Summary
America’s Team: The Gambler and His Cowboys is safe and curtained, but its middle stretch is simply jam-packed with documentary gold.
As far as subject-approved, rather curtained docuseries go, America’s Team: The Gambler and His Cowboys is closer to something like WWE: Unreal than anything else. This would be – should be, I suppose – a problem, but in practice it doesn’t feel that way, since there’s so much on- and off-field gold in this eight-part Netflix series that it’s scarily reminiscent ofThe Last Dance, which is no bad thing.
It’s also quite opposite-feeling to something likeSEC Football: Any Given Saturday, which was about recent sporting history that doesn’t just feel like it happened yesterday, but in sports terms technically did. This is instead very much about the heyday of the Dallas Cowboys and Jerry Jones, the peak of the popularity that still endures today, even if the success doesn’t. It stars the litany of iconic Super Bowl-winning faces you’d expect, all of whom are riveting interview subjects, though that’s perhaps a consequence of documentarian brothers Chapman and McClain Way putting it all together with a sumptuous sense of craft.
It’s a show for Cowboys fans, NFL fans, sports fans, and documentary fans, in roughly that order; this is pretty undeniable.

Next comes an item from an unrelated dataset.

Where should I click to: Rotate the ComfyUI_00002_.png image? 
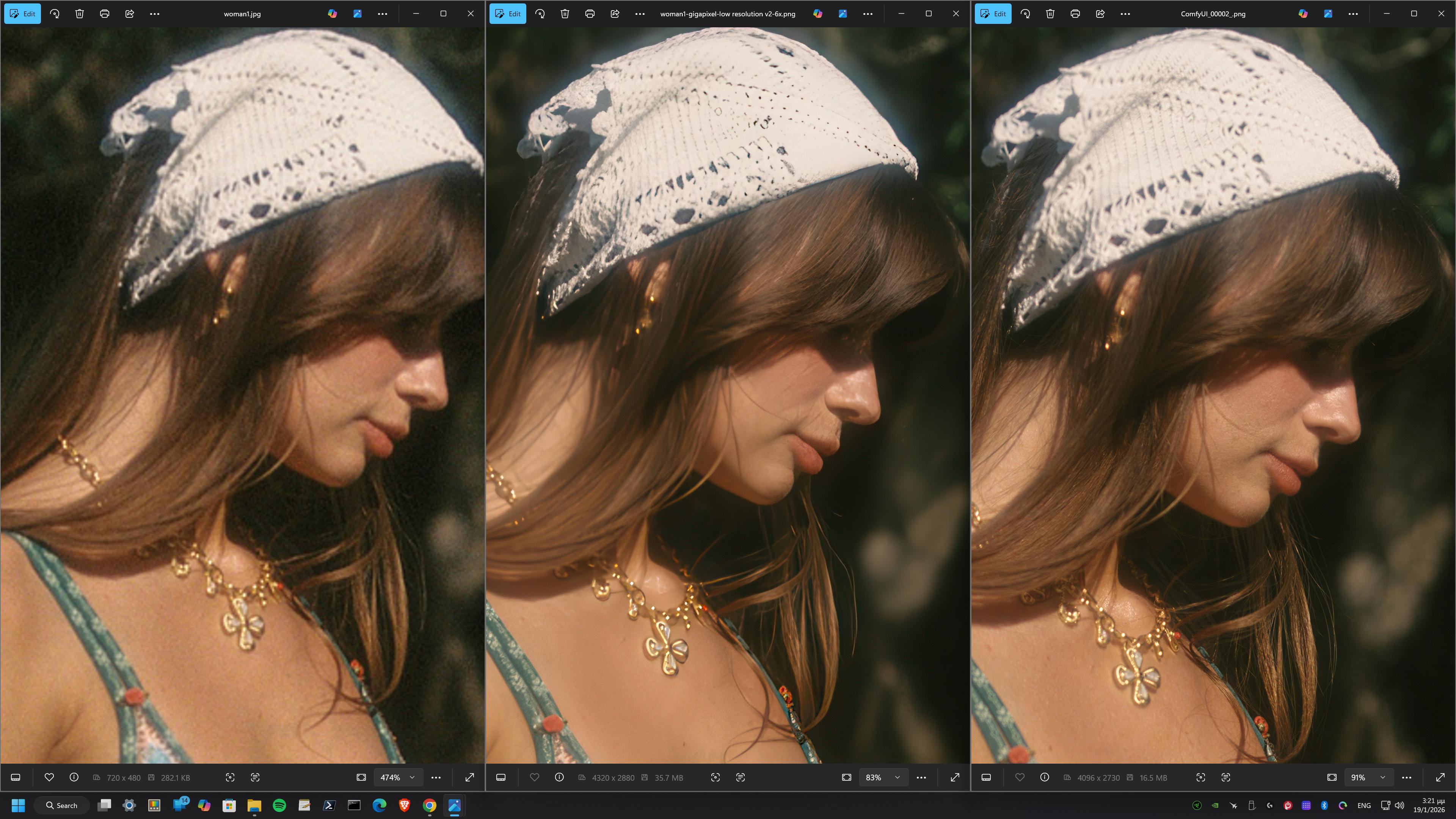[1025, 14]
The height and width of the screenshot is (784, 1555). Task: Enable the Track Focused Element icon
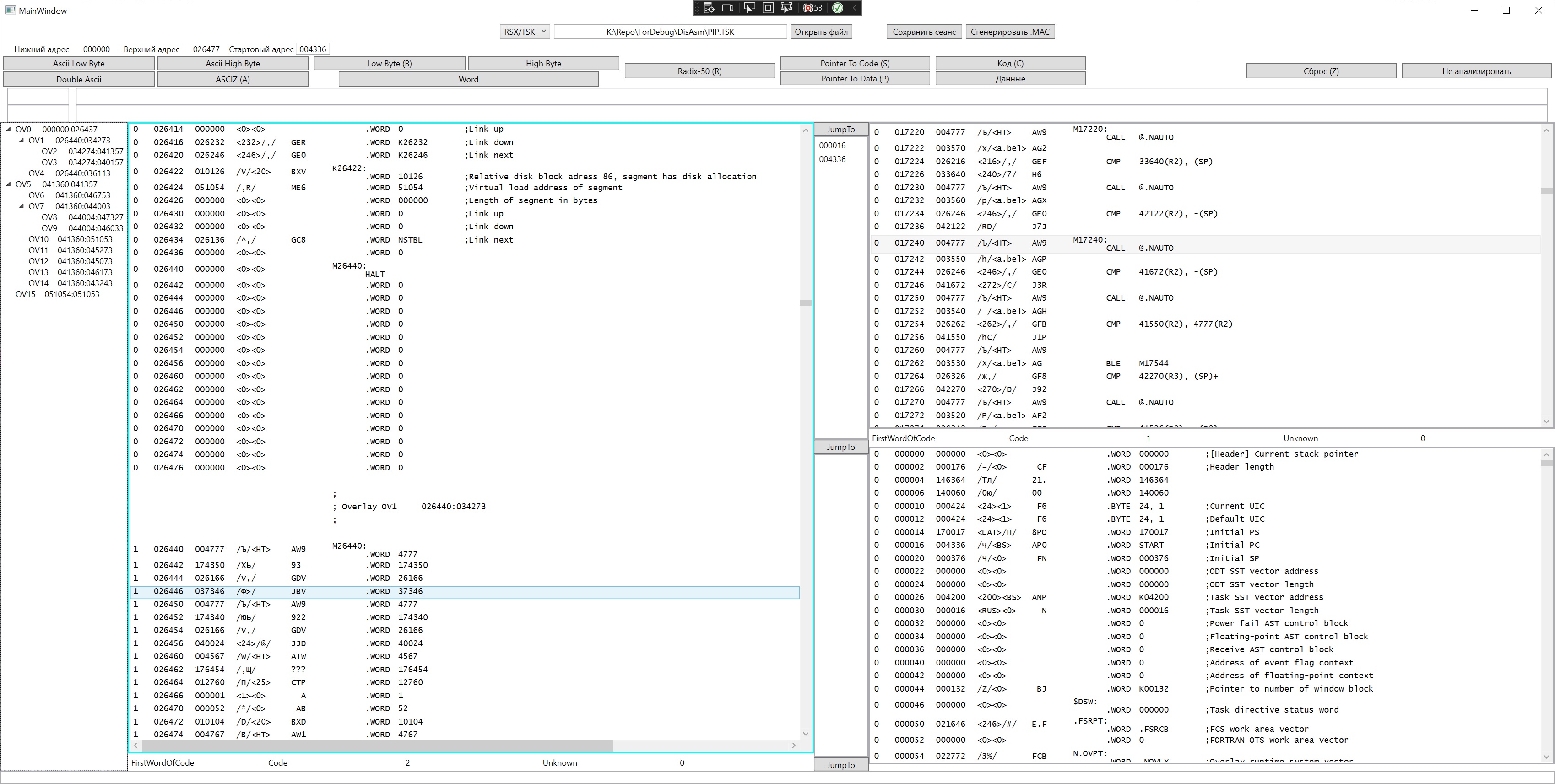pos(786,8)
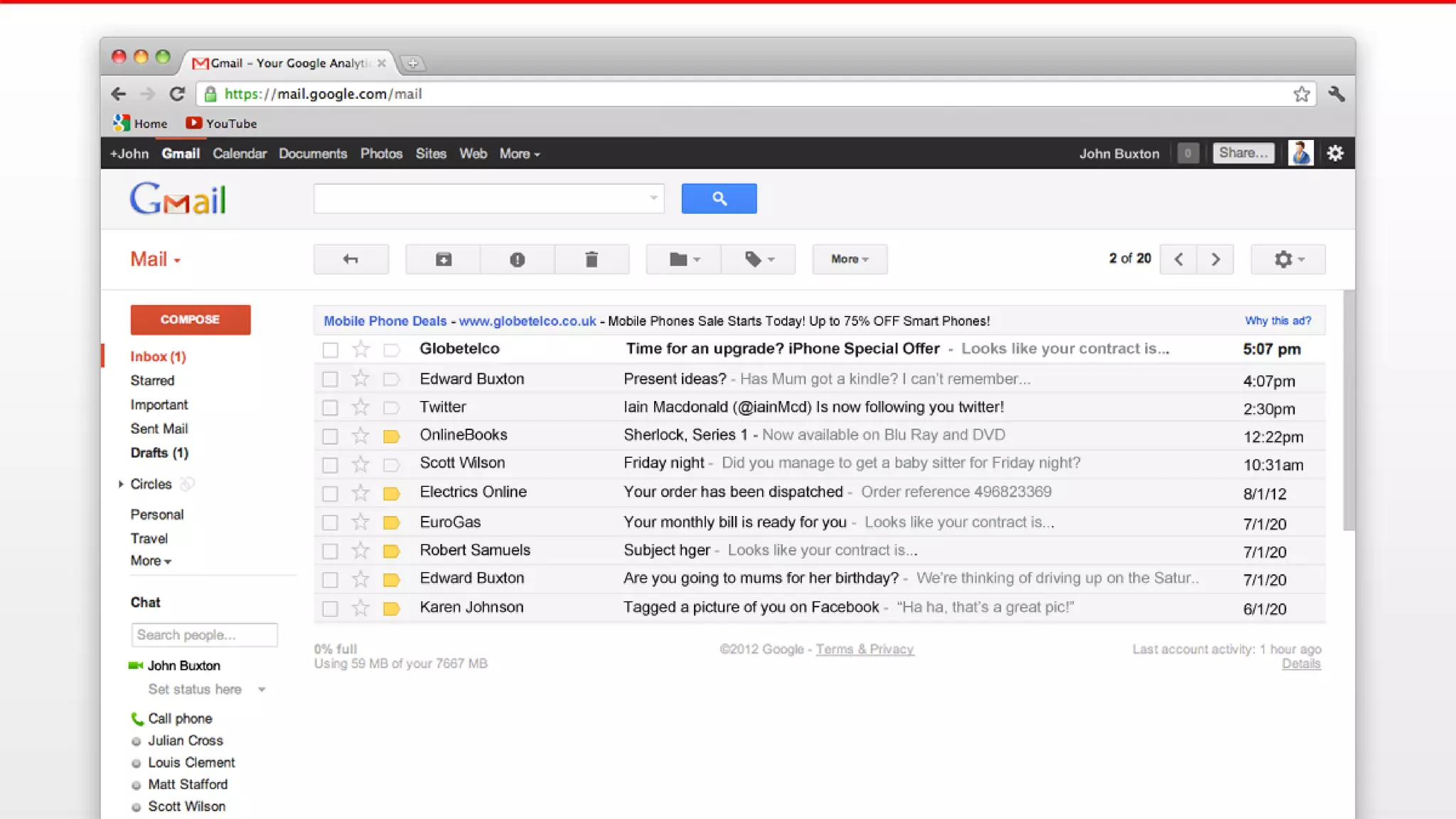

But it threads the stuff of most appeal to die-hards with the universal underpinnings of what goes into shaping a successful franchise; the bonds of brotherhood, the friendships that don’t survive the rigours, the historic successes and plummeting failures, and how they all revolve around deeply human notions of wanting to succeed and, having succeeded, wanting to be credited for it. Some of it goes on too long, glosses over important subjects that warrant more examination, and feels too hemmed in by the constraints of what is essentially a puff piece, but no matter. So much of it is so good that nobody will really care.
And the Way brothers obviously know this. You can see it every time they leave in a little detail or unvarnished moment, every time the window cracks open to reveal a bit of honest light. But you can especially feel it during the roaring middle episodes that find the Dallas Cowboys at the peak of their powers. This is where America’s Team: The Gambler and His Cowboys roars along with the rumbling efficiency of an expertly calibrated documentary machine, reliving Super Bowl wins through combinations of archival footage and detailed interviews with key players, who break down the ebb and flow of the contests in a depth that couldn’t possibly be replicated by everyday talking heads. It’s a series about winning, from the perspective of winners, and that focus – not to mention the inevitable disinterest in failure it breeds – is the key selling point.
But that unwillingness to really dig into the recent fortunes of the Cowboys, or even some of the earliest backstory on Jerry Jones and head coach Jimmy Johnson, is a bit limiting. I suppose the bigger question is how much people are interested in this stuff relative to the prime performance gold mine. I’m approaching from the perspective of a total novice, so I’d benefit from the whole picture, but you can’t judge a show for performing exactly as advertised. If the Dallas Cowboys really are America’s Team, as the title claims, then it stands to reason that the era in which they claimed that title would be the one of principal focus.
And, as mentioned, it’s simply chock-full of great stuff, ranging from brilliant soundbites to superb drama on the field and off, from crucial insight into the inner workings of a franchise to genuinely redefining moments that have shaped the present-day NFL – and sports in general – thanks to big individual swings that, yes, could quite easily constitute gambles. Not all of them paid off, of course, but no gambler has a 100% hit rate. That’s why it’s called gambling. But the best gamblers know how to ride their wins for everything they’re worth, and Jerry Jones is still astride the horse. A real cowboy, indeed.